-------- Material shown --------

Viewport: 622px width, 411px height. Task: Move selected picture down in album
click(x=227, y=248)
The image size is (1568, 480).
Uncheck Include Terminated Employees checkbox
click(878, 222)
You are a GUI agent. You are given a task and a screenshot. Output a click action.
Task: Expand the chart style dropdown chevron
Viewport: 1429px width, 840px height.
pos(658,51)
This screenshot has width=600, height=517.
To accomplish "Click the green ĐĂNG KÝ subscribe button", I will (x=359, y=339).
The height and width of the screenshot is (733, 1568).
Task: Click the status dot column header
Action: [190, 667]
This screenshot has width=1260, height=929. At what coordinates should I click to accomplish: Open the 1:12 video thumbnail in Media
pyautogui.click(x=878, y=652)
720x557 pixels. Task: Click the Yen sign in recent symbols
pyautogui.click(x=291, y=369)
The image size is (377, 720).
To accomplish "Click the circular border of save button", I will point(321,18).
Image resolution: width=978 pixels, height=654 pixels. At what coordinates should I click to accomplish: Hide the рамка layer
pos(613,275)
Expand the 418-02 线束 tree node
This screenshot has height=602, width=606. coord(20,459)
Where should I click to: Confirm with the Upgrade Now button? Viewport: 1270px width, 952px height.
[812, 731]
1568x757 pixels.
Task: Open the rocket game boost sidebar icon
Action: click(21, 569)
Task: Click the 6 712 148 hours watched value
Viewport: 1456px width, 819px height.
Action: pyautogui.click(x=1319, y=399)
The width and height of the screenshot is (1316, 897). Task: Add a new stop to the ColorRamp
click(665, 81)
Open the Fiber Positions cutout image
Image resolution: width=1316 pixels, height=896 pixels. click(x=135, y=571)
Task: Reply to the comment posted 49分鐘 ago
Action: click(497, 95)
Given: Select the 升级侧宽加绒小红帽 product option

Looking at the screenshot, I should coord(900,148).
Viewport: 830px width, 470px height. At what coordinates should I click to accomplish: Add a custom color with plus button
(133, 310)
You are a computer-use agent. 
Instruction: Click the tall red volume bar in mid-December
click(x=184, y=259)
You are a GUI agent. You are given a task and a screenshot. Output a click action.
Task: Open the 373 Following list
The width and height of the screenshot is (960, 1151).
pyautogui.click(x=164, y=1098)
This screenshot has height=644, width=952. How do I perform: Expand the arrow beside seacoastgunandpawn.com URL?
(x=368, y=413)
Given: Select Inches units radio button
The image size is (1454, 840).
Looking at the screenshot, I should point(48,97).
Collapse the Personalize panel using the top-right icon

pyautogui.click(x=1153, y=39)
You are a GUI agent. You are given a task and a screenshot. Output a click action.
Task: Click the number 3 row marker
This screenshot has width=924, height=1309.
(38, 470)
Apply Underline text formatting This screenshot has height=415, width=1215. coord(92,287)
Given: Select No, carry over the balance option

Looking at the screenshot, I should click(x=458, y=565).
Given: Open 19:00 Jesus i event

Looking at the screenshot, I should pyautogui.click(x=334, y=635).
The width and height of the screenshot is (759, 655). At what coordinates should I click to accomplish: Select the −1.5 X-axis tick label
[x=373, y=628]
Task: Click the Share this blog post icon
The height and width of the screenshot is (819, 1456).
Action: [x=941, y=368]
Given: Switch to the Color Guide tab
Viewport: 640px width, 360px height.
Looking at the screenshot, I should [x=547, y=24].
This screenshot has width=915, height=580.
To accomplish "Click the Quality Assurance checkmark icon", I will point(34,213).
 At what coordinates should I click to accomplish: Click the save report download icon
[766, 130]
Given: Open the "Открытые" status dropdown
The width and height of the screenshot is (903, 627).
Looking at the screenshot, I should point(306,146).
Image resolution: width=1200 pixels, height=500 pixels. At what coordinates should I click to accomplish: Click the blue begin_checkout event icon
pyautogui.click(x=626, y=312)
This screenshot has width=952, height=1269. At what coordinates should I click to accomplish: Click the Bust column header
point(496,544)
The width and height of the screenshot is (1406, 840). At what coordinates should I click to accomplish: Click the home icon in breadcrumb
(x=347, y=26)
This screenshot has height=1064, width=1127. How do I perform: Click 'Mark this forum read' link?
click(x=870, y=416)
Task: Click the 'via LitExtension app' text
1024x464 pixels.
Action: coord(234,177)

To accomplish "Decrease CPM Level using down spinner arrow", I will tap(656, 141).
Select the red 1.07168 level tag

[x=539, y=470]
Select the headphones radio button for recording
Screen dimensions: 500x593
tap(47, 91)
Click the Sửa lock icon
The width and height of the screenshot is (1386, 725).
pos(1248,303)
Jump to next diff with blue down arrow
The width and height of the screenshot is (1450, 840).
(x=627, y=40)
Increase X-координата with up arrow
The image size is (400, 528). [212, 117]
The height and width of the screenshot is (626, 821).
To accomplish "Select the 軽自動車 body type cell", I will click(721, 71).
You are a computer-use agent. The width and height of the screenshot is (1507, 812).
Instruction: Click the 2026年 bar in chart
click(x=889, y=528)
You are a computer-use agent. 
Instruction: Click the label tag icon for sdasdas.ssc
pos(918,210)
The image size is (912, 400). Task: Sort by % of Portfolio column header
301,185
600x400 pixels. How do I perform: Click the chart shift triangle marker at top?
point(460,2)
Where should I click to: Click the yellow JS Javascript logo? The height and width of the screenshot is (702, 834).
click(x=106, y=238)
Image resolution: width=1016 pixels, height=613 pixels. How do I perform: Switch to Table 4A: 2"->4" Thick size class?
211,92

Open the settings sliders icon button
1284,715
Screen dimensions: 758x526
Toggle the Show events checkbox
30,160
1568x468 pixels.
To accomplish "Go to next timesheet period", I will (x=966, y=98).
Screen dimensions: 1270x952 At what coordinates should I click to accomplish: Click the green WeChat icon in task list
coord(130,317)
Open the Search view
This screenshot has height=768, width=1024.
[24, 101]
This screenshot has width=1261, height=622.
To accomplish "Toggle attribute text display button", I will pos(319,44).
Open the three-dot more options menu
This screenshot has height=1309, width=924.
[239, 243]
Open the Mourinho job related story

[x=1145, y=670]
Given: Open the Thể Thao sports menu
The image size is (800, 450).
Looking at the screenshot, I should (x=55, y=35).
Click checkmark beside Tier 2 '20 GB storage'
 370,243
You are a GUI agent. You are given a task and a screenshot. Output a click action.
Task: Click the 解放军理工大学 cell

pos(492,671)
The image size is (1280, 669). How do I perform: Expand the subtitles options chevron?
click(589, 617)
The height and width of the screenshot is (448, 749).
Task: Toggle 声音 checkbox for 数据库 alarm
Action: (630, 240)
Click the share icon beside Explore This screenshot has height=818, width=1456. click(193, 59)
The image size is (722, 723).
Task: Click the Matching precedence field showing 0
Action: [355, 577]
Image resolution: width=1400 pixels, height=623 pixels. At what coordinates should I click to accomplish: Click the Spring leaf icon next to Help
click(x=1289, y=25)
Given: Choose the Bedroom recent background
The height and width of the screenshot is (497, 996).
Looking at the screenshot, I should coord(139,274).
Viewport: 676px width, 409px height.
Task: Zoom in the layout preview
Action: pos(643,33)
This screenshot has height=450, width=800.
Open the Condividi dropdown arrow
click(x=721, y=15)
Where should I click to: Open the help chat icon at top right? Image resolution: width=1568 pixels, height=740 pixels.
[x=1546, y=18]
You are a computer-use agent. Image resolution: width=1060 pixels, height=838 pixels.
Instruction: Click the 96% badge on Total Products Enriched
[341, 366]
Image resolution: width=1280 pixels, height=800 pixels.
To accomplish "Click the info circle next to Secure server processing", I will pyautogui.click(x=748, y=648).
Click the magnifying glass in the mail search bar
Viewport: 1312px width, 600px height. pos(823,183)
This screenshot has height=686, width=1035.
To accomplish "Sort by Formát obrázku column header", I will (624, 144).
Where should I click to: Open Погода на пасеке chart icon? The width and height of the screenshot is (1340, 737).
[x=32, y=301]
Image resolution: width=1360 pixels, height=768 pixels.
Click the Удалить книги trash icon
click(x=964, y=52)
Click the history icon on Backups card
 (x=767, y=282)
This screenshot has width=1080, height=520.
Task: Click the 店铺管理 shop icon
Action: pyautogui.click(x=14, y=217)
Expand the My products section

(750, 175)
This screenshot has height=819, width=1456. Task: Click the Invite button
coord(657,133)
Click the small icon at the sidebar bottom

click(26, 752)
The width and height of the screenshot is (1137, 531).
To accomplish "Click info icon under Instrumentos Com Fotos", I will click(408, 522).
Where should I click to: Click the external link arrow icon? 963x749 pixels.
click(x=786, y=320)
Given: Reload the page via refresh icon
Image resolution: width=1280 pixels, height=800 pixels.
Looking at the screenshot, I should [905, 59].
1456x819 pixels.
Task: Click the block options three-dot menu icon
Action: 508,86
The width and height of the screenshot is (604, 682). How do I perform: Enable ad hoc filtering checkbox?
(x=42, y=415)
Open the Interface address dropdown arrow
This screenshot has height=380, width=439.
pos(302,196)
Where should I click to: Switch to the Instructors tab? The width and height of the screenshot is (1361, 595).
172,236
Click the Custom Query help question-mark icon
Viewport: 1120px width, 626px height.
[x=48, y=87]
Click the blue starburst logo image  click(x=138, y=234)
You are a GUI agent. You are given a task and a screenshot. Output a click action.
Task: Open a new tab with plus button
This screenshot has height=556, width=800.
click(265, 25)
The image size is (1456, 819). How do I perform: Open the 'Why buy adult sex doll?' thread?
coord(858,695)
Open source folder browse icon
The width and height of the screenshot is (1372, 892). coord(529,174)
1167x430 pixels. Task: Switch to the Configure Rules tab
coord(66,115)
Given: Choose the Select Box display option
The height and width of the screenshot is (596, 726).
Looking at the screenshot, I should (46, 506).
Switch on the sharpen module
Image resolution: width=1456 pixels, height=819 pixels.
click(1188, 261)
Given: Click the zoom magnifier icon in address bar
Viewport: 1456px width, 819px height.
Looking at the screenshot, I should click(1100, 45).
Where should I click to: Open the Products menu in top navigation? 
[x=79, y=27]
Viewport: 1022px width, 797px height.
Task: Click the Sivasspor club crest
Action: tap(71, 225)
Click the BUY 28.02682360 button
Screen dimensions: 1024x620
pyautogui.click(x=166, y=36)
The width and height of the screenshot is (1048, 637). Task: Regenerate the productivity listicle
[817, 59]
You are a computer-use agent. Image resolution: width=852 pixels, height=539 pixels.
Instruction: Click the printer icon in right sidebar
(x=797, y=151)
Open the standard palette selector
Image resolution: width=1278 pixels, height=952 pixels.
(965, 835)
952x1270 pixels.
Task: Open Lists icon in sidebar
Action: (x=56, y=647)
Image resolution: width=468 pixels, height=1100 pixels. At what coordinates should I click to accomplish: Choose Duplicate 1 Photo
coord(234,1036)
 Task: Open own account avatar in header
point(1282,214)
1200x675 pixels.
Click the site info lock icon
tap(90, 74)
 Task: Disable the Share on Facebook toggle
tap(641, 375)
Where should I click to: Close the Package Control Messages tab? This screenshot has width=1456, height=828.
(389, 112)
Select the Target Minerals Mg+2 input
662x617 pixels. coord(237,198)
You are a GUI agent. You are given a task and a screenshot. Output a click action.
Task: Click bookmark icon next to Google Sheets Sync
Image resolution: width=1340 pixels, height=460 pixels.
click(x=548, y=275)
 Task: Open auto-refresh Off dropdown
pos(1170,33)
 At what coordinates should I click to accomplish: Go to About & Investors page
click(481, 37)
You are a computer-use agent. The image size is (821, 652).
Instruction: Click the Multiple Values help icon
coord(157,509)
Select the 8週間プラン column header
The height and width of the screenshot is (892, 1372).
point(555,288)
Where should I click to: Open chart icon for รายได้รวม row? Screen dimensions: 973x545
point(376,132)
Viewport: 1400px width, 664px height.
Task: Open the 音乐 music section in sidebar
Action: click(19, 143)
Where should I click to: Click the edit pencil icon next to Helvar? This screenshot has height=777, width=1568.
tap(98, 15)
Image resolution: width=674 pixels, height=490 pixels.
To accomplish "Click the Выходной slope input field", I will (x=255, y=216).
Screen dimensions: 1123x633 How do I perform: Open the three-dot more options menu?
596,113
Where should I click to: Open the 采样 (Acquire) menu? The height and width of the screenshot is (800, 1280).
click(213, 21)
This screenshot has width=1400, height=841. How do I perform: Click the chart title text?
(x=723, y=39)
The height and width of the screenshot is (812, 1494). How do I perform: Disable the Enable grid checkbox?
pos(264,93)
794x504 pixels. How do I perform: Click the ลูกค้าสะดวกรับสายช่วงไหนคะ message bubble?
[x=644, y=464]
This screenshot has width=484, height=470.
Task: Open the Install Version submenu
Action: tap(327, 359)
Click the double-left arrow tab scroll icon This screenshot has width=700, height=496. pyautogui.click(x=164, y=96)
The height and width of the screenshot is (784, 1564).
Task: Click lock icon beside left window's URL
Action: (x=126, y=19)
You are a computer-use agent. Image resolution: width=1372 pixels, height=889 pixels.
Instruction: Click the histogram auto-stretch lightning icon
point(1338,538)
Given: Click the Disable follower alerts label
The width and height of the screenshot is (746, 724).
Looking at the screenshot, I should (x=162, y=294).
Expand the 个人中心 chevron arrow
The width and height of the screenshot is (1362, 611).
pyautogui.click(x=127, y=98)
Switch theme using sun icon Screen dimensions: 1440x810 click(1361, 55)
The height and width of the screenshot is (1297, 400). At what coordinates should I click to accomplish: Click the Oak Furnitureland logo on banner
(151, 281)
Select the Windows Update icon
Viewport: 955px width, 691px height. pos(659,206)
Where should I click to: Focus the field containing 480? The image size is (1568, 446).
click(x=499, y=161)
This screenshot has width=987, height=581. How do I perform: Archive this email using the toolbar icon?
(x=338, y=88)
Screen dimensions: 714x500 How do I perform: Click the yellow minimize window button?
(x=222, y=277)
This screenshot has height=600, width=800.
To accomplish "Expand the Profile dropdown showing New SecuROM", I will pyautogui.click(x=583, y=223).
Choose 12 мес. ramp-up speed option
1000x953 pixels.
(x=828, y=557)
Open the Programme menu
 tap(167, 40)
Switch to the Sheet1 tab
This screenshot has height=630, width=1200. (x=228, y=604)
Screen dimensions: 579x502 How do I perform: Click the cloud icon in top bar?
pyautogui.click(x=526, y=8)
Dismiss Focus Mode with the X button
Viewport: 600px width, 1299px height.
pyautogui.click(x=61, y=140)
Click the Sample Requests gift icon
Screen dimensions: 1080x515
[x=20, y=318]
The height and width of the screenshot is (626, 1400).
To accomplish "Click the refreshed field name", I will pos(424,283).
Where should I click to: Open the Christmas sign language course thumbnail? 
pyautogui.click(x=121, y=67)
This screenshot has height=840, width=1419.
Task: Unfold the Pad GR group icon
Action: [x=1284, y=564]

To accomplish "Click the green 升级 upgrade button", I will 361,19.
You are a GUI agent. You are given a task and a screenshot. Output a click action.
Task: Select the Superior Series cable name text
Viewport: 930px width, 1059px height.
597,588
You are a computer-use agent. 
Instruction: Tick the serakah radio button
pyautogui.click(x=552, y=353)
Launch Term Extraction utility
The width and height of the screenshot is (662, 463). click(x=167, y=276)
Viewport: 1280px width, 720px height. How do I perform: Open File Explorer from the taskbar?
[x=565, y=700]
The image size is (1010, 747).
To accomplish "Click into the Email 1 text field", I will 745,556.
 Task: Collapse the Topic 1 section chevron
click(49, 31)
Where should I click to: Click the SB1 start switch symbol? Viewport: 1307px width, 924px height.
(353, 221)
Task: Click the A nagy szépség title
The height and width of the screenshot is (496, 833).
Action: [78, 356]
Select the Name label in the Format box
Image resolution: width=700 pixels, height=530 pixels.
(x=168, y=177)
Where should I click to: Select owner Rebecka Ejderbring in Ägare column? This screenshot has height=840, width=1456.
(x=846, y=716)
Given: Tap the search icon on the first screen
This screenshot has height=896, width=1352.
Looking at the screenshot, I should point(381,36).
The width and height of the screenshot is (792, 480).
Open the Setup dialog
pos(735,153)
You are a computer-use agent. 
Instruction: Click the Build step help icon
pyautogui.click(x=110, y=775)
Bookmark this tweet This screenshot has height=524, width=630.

--------

§ Your instructions
Copy out the listing lines starting at the line that contains "Click checkmark beside Tier 2 '20 GB storage'" and ending after the line that contains "Action: (630, 240)", keeping every character as it stands.

§ Result of the task
Click checkmark beside Tier 2 '20 GB storage'
 370,243
You are a GUI agent. You are given a task and a screenshot. Output a click action.
Task: Click the 解放军理工大学 cell

pos(492,671)
The image size is (1280, 669). How do I perform: Expand the subtitles options chevron?
click(589, 617)
The height and width of the screenshot is (448, 749).
Task: Toggle 声音 checkbox for 数据库 alarm
Action: (630, 240)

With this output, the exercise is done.